The Challenges of Blockchain Staying True to Its Original Purpose, Says Aztec Labs CEO
Zac Williamson, the CEO of Aztec Labs, posits that blockchain can still fulfill its original mission while addressing the needs of institutional finance through privacy technologies.
Blockchain is currently at a crossroads, trying to balance its inherent decentralized ethos against the pull from traditional financial systems as it evolves to serve institutional products. Williamson reflects on prior governance failures that redirected blockchain’s path away from community-based coordination.
The Struggle for Authenticity
Williamson cautions against the risk of blockchain evolving into merely an efficient settlement layer akin to Visa or Mastercard. He warns, “If we lose the social coordination aspect, the core value of this technology risks being diluted.”
Transitioning from particle physics to the blockchain realm, Williamson was drawn in through a startup initiative aimed at utilizing distributed ledger technologies in 2017. His journey led him to co-found Aztec Labs, focusing on a privacy-centric Ethereum layer 2 solution.
Initially, blockchain was heralded as an alternative to the conventional financial framework, but now, institutional adoption is gaining momentum, leaving inquisitive builders like Williamson questioning whether this technology can preserve its foundational values.

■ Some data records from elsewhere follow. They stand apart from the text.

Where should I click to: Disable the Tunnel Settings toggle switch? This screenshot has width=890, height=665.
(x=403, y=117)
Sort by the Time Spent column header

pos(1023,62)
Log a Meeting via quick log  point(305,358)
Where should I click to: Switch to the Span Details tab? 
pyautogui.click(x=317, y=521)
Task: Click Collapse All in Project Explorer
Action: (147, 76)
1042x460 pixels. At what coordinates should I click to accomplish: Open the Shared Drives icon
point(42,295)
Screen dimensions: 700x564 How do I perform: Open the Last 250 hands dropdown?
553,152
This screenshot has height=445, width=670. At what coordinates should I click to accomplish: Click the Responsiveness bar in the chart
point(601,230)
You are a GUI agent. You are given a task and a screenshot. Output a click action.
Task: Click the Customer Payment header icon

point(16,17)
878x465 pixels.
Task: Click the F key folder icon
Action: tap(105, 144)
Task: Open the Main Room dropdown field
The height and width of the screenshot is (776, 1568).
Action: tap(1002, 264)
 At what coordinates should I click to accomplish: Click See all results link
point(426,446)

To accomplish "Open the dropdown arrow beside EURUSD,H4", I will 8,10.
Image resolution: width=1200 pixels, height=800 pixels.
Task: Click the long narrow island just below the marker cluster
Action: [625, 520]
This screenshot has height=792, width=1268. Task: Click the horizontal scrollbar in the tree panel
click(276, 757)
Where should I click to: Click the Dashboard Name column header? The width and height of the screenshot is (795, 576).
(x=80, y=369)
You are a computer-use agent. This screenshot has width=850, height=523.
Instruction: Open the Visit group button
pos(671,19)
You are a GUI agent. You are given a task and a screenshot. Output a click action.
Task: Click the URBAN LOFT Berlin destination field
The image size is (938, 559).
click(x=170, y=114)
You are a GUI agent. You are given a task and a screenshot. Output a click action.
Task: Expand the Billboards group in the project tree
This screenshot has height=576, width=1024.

Williamson has been in crypto since 2017 and has witnessed the sector’s shift towards institutional finance. Source: Aztec Labs
The Fragmentation of Blockchain’s Identity
Williamson characterizes the discord in blockchain’s purpose as a battle between two competing paradigms. One perspective regards blockchain primarily as a monetary system for digital asset trading and yield generation, while the other perceives it as a means for collective action without intermediaries.
The latter perspective faced significant challenges during its first major test in 2016 with The DAO, where users tried to manage a shared treasury on the blockchain.
The experiment ended in failure after an exploit drained 3.6 million ETH. This crisis eventually led to the split of the Ethereum network; one chain chose to reverse the theft, while the other, Ethereum Classic, continued unaltered.
The DAO exploit in 2016 resulted in a contentious hard fork of Ethereum. Source: CoinGecko
Williamson notes the DAO’s failure revealed the inadequacies of its governance model for practical coordination.
“The DAO governance model effectively operates as either an autocracy — where you vote with tokens and can acquire more — or as an oligarchy where a multisig holds unparalleled power. Neither is conducive to effective governance.”
This failure enabled the monetary canon to gain traction as financial use cases attracted capital and regulatory interests, transforming blockchain’s public identity.
Enhancing On-Chain Organizations with Privacy Technology
In practice, organizations operate without full transparency in every process. However, public blockchains currently lay bare all actions, akin to how early DAOs struggled without privacy features.
“It is impossible to incentivize participation, organize voting, or manage decisions if every action is open to public scrutiny,” Williamson stated. “Real organizations don’t function in such transparency.”
Privacy does not equate to concealing misconduct; it signifies the restriction of visibility to the necessary parties while still affirming that transactions are legitimate. Zero-knowledge cryptography enables systems to verify that votes or payments adhere to protocols without exposing participant identities, akin to facilitating private compensation and secret ballots.
Zero-knowledge cryptography has been gaining traction as more blockchain projects adopt privacy technology. Source: a16z
This technology also permits organizations to engage without resorting to central authority methods. Institutions like banks and asset managers cannot expose proprietary strategies or confidential data on open ledgers.
If they create isolated systems, blockchain merely becomes another proprietary database. Williamson argues that protocol-level privacy addresses this concern.
“Privacy empowers blockchain to cater to both individuals and institutions without one dominating the other,” he concluded.
Balancing User Autonomy with Institutional Integration
Blockchain stands at a critical juncture where it can either embrace purely institutional finance or revert to its foundational goal of enabling decentralized coordination.
Williamson asserts that a compromise is possible: privacy techniques can facilitate compliance with institutional standards without sacrificing user freedom.
Without a commitment to privacy, any on-chain group risks exposing its internal decisions to the public, making effective collaboration unattainable and rendering blockchain merely an infrastructure layer for financial entities.